In any other timeline, the storming of the United States Capital Building would have been a ‘snapshot moment’, one of those moments that people remember in a visceral and completely in-focus way. Historic examples of such events include the September 11 attacks, the fall of the Berlin Wall, the space shuttle Challenger explosion, the moon landing and the Kennedy assassination. Of course, these are only a few and are mostly relevant to Americans, but the concept applies. I can say with certainty that I was in the clubhouse at a local golf course with my grandfather when we saw the breaking news of the World Trade Center being hit by a plane. We didn’t think too much of it, chalking it up to a terrible accident. However, by the time we returned after the front nine, it was painfully clear something much more significant had happened. Snapshot moment.
Personally, the 6 January 2021 assault on the Capitol is a snapshot moment: I was working in the emergency department conducting medication histories and seeing the events unfold on social media, trying to add my voice to the cacophony of speculation and opinion on (then) Twitter. It was a topic of discourse among the staff, but it’s not something we hear about not even five years later — it’s not something that will be taught or discussed in middle school history classes. Nobody’s great-grandchildren will come up to them in 50 years and ask “Where were you when they tried to take over the Capitol?”
I’m fairly confident that a time traveler returning to 1the early 19th century would find no shortage of people who would long remember the burning of the U.S. capital during the War of 1812. We still, after more than 80 years, can hear Pearl Harbour Day mentioned every December and Hawaii was not even a state in 1941. Why has the January 6th insurrection, an event in which more than one person died and the very heart of American democracy was occupied by hooligans (a more fun word than terrorists), been overlooked and not even relegated to a footnote? It should have been a ‘day of infamy’, but we have largely treated it as another average Wednesday in the land of the free.
How did we become so forgetful or, even worse, indifferent? If the mob forcing their way into the Capitol had been waving Chinese flags, we would be all be dead or living in nuclear bunkers. If it could have in any way, shape or form been connected to ISIS, we would have immediately started bombing somewhere (probably Iran).
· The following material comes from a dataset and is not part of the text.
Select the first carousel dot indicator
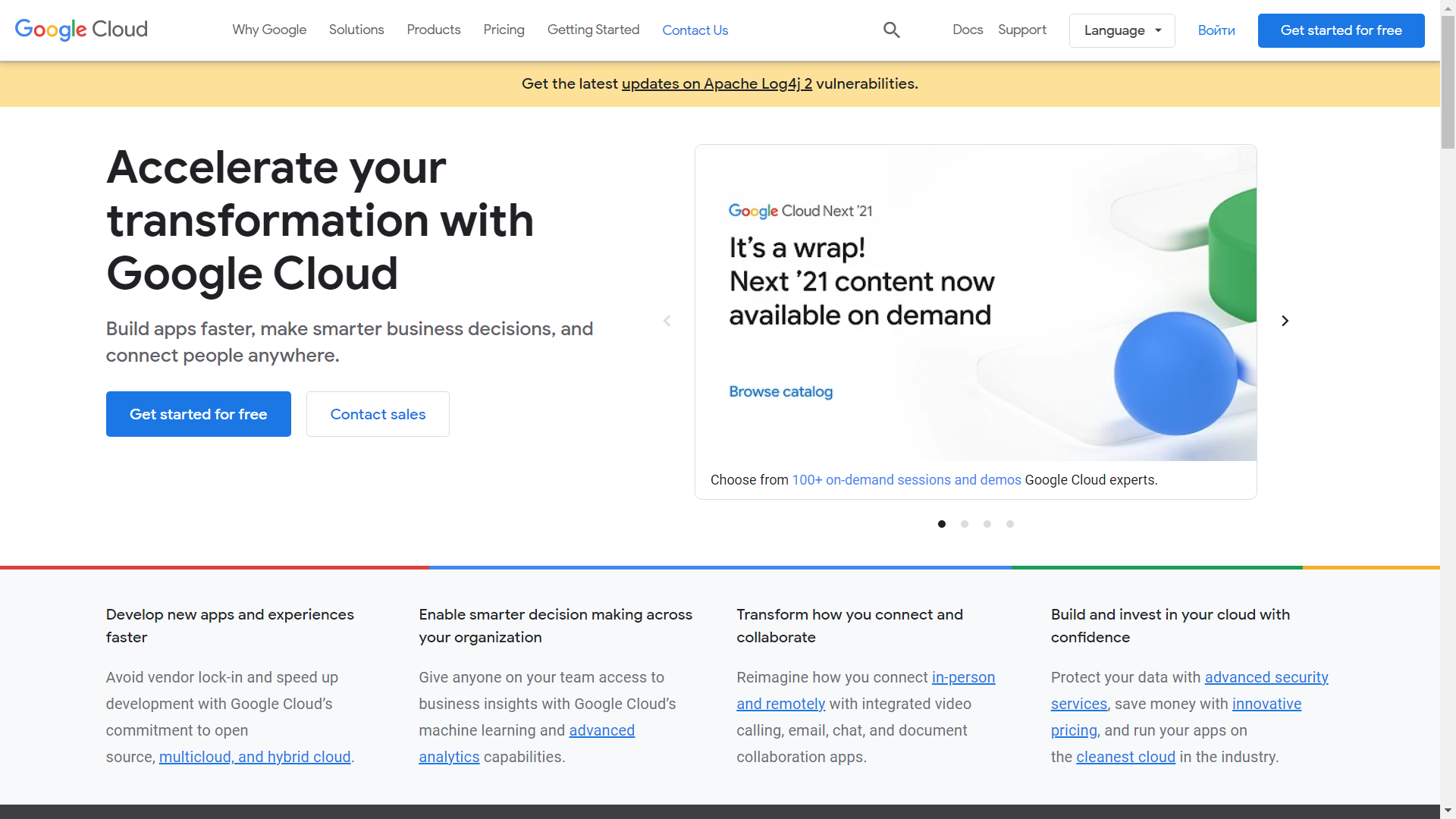1456x819 pixels. pyautogui.click(x=941, y=523)
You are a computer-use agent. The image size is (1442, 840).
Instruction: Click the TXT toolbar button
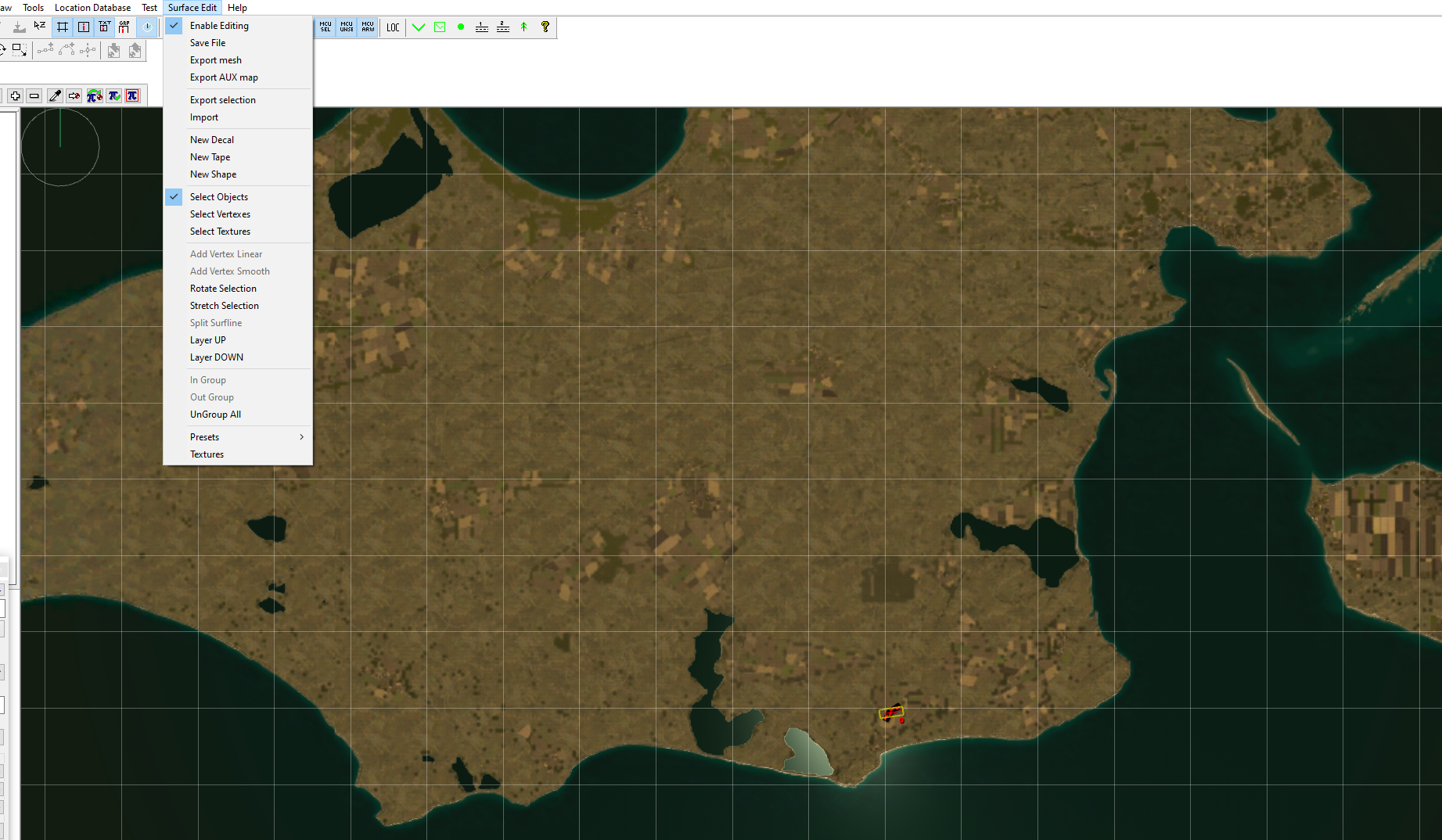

However, the people ransacking the offices of senators and threatening the life of the vice president were allowed to have their fun for much longer than what we would expect. Because they were wrapped in the co-opted flag of the country and pledged allegiance to Donald Trump, a proper response was delayed and an investigation into the events was turned into a partisan shitshow that demonstrated just how deep the GOP’s love for their president ran. A lot of people were sent to prison just for Trump 2.0 to pardon many of them later on, basically canonizing them in the Church of Trump. How do we just shrug that off?
I’ve written previously about how rapidly police are deployed and how overwhelming their response can be when protests and demonstrations against the elite develop. Furgeson in 2014 became a warzone. Los Angeles in 2025 also saw heavily armed LAPD and federal agents responding to protests and unrest around ICE operations in the city. Why was there such an enormous and forceful effort against those actors in those cities yet such a lack of response deployed in Washington? The questions of who knew what and who did (or didn’t) do which are not what I’m asking. Still, whether Donald Trump implicitly or explicitly encouraged the attack, whether the mayor of Washington, D.C. should or could have deployed the National Guard, even whether the attack was a ‘false flag operation‘ instigated by Antifa are all important questions — what is so astounding is that no one is asking them.
Most people, I feel, may have been alarmed but not surprised by the events of 6 January 2021. Trump had often made remarks about extending his stay in power regardless of what election results said. He always seemed more chummy with autocrats and kings than prime ministers. In some ways, the past 10 years or so have trained and conditioned the American electorate to accept the most wild and disturbing things as ordinary. We have become so accustomed to antics, scandal and outright criminal behavior from elected officials that when a bunch of people force their way into the Capitol and cause mayhem under the banner of a would-be emperor we don’t have the bandwidth anymore to dwell on it very long. The lack of shock and surprise might play into why this event has become so ignored in such a short period of time.
There is also, I think, a considerable amount of manufactured complacency surrounding the event. Because it became such a partisan issue, people felt they knew what they knew and nothing was going to change it and monitoring the investigations or protesting the pardons was pointless because nothing would happen and there was no recourse. We have been beaten down for so long by so many political, business and societal forces that the fire has been extinguished in many and so long as their own job is secure for this moment, why make waves. This complacency is not helped by social media that has effectively made protest something you do while sitting on the toilet even though, in the words of Don Henley, “armchair warriors often fail”.
Perhaps there is some psychological or sociological name for this blunting of what should have been a sharp stab of reality. I’m sure there are studies and papers written on how some things find a place in a society’s collective memory and some equally momentous things don’t, but I am no psychologist so I will have to continue to ask the questions in hopes the answer makes itself known.